Wilson loop in AdS$_3 \times S^3 \times T^4$ from quantum M2 brane

TL;DR

This paper explores the quantum M2-brane description of Wilson loops in AdS$_3 imes S^3 imes T^4$, computing one-loop contributions and relating them to dual 2D CFT corrections, with implications for non-planar effects.

Contribution

It introduces a novel M2-brane approach to probe non-planar corrections in the AdS$_3$/CFT$_2$ duality, extending previous ABJM results to a new background.

Findings

Computed the 1-loop M2 brane partition function contribution $Z_1$.

Found $Z_1$ is given solely by the leading string-theory contribution, unlike the ABJM case.

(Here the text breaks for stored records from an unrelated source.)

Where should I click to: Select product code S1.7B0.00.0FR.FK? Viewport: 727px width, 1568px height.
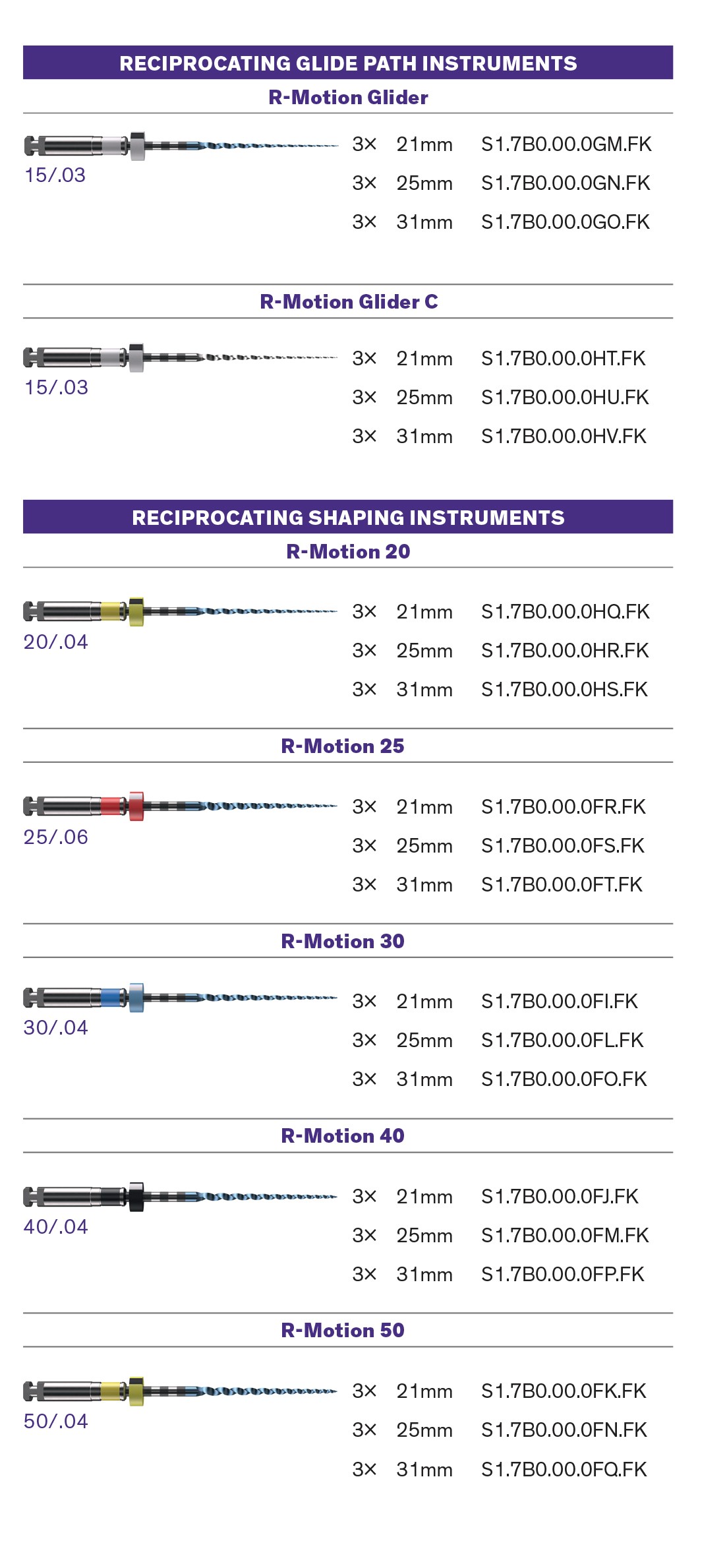point(564,807)
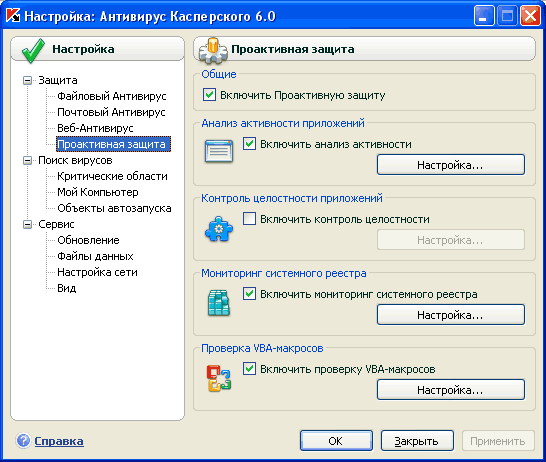Click the Kaspersky logo in title bar

click(13, 15)
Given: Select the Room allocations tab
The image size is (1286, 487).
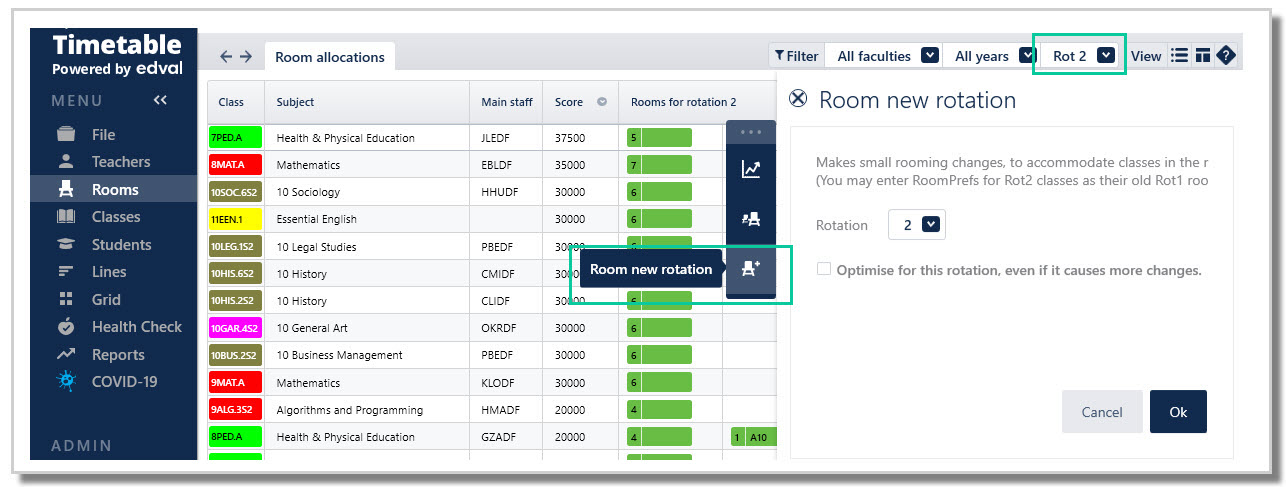Looking at the screenshot, I should 330,57.
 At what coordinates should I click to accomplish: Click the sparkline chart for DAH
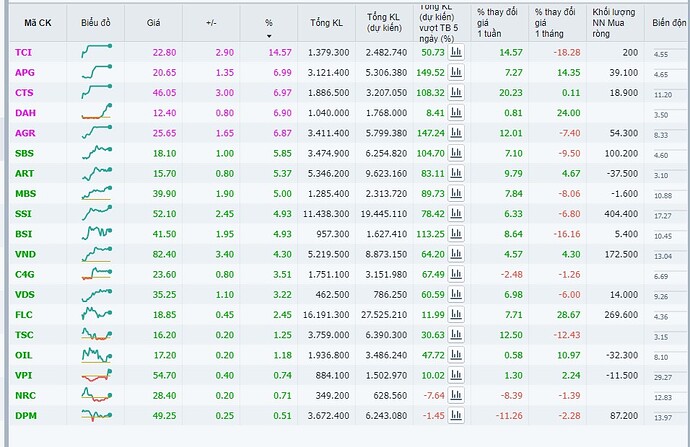point(96,112)
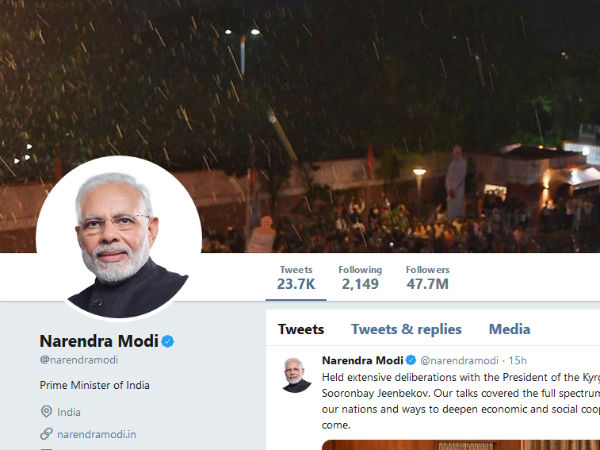Switch to the Tweets & replies tab
The image size is (600, 450).
pos(406,329)
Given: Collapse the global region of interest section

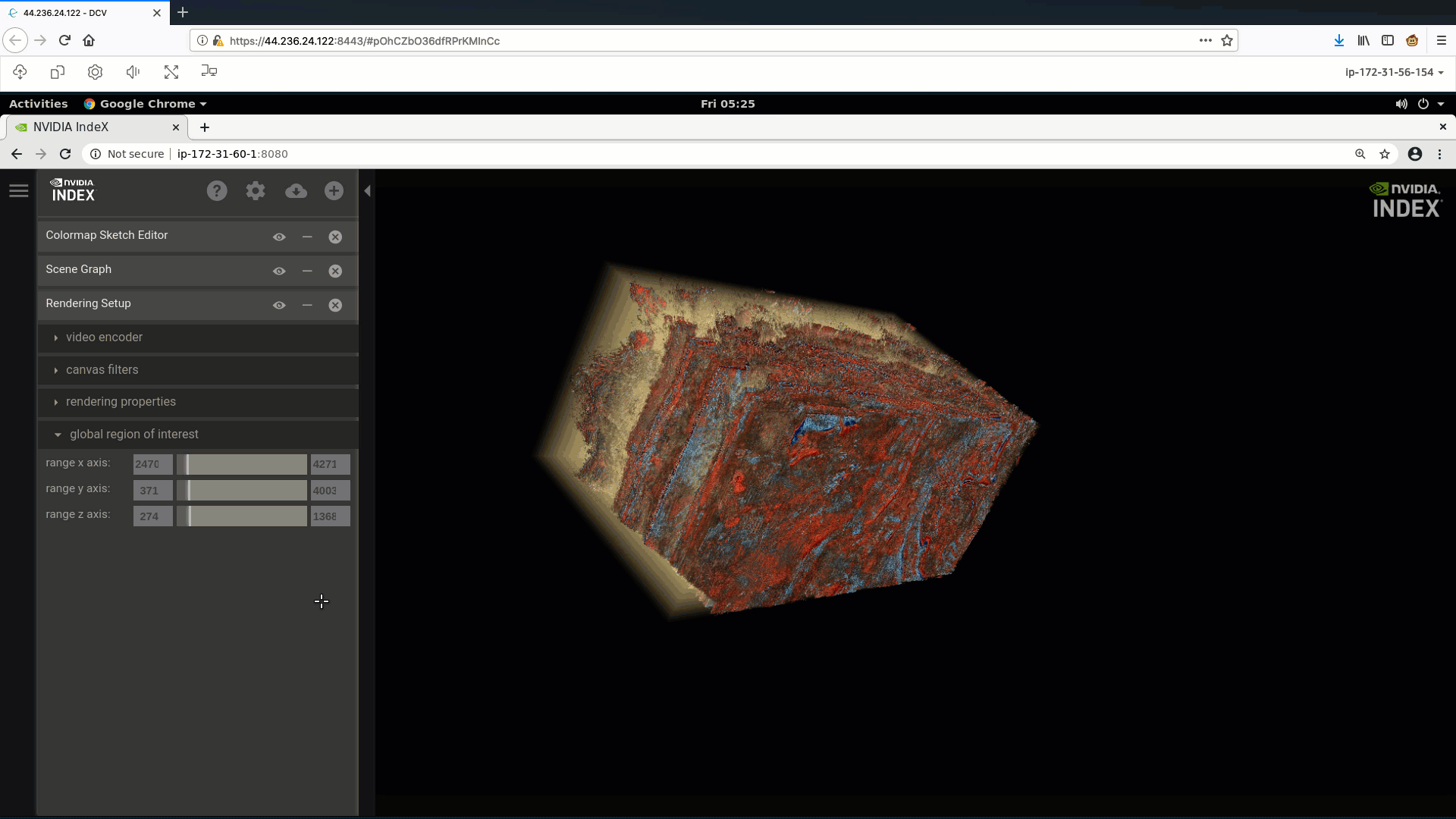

Discussed generalization to mixed flux backgrounds from the 11d perspective.

Abstract

Type IIB string theory on AdS$_3 \times S^3\times T^4$ with RR flux as the near-horizon limit of the D1-D5 solution is expected to be dual to a (4,4) supersymmetric 2d CFT parametrized by the integers $Q_1,Q_5$ and other moduli. It is related by T-duality to type IIA string theory in the near-horizon limit of the D2-D4 solution which admits an uplift to the 11d AdS$_3 \times S^3\times T^5$ background which is the near-horizon limit of the M2-M5 solution. We point out that this relation allows one to use the quantum M2-brane description to probe ``non-planar'' corrections in the dual 2d CFT, in close analogy with the ABJM theory case (described by M-theory on AdS$_4 \times S^7/\mathbb{Z}_k$). We consider an analog of a supersymmetric Wilson loop (line defect) expectation value represented by type IIA string partition function expanded around AdS$_2\subset $AdS$_3$ minimal surface. Its M-theory analog is the M2 brane partition function expanded near AdS$_2\times S^1$. We compute the 1-loop contribution $Z_1$ to the M2 brane partition function and find that in contrast to the ABJM case in arXiv:2303.15207 (where $Z_1= (2\sin{\frac{2\pi}{ k}})^{-1} = \frac{k}{ 4 \pi} +\frac{\pi}{ 6k} +...$ contains an infinite series of higher genera string corrections, $k^{-1} \sim \frac{g_s}{ \sqrt {\rm T}}$), here it is given solely by the leading string-theory contribution $Z_1= \frac{\kappa}{ \sqrt{2\pi}}$ where $\kappa \sim \sqrt{Q_5}$ plays a role analogous to $k$. We also discuss a generalization to the mixed flux case which is straightforward from the 11d perspective.